Data collected by Nottingham academic forms part of a study on how ancient peoples shaped the Amazon rainforest

The Amazon

A new study has shown that tree species domesticated and distributed throughout the Amazon basin by indigenous peoples before 1492 continue to play an important role in modern-day forests. These new findings strongly refute the idea that Amazonian forests have been largely untouched by humans.

Published in the journal Science, the study has been developed by an international team of ecologists and social scientists, including a researcher from The University of Nottingham.

It was led by Carolina Levis, a PhD candidate at Brazil's National Institute for Amazonian Research (INPA) and Wageningen University and Research Center in the Netherlands.
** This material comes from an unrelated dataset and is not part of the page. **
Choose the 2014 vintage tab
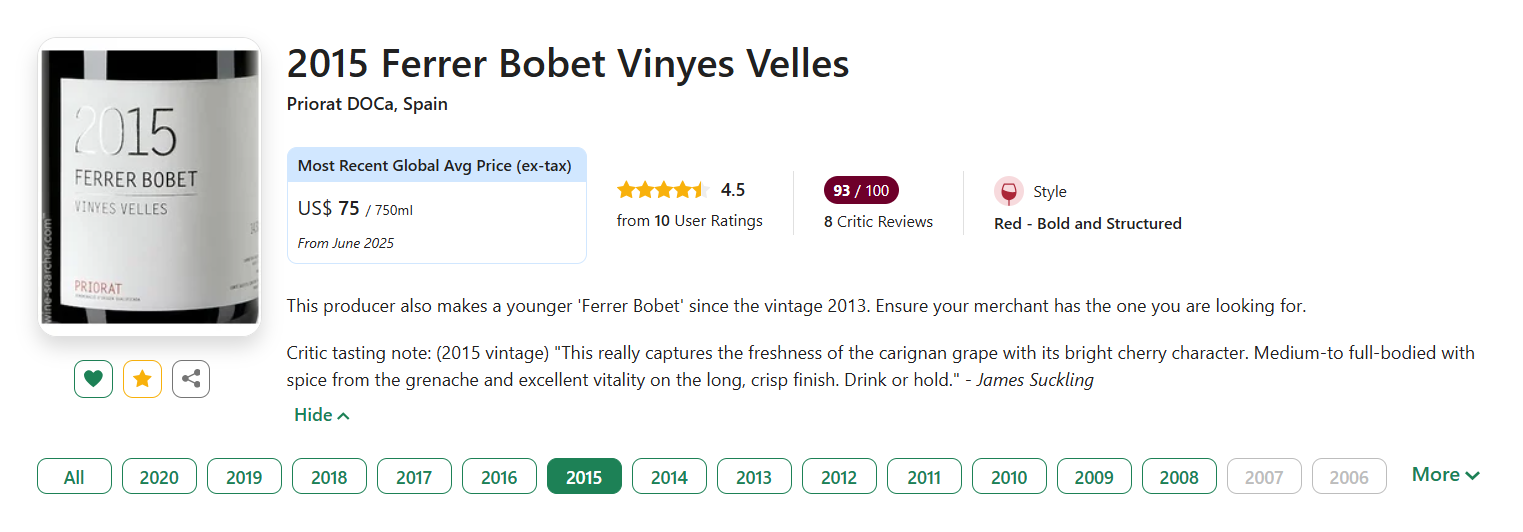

She said: "For many years, ecological studies ignored the influence of pre-Colombian peoples on the forests we see today. We found that a quarter of Amazonia's domesticated species are widely distributed in the basin and dominate large expanses of forest. These results clearly indicate that the Amazonian flora is in part a surviving heritage of its past inhabitants."
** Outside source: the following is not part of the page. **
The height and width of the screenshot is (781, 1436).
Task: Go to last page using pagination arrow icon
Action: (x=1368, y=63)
The team made the discovery by overlaying data from more than 1,000 forest surveys of the Amazon Tree Diversity Network, including some supplied by Dr Geertje van der Heijden, Anne Mclaren Fellow in the School of Geography, on a map of more than 3,000 archaeological sites across the Amazon.

By comparing forest composition at varying distances from archaeological sites, their analysis generated the first Amazon-wide picture of how pre-Colombian peoples influenced Amazonian biodiversity.

The study focused on 85 tree species known to have been domesticated by Amazonian peoples for food, shelter, or other uses over the last several thousand years. Researchers found that throughout the Amazon basin these species were five times more likely to be common in tree surveys than non-domesticated species. Domesticated species were also found to be more common and more diverse in forests closer to archaeological sites. These 85 domesticated trees include well-known commercial species, such as cacao, açaí and Brazil nut.

Hans ter Steege, Coordinator of the Amazon Tree Diversity Network, said: "This finding promises to heat up a long-simmering debate among scientists about how thousands of years of human occupation in the Amazon basin have influenced modern-day patterns of Amazonian biodiversity, and challenges the view many of us ecologists had and still have of this huge area."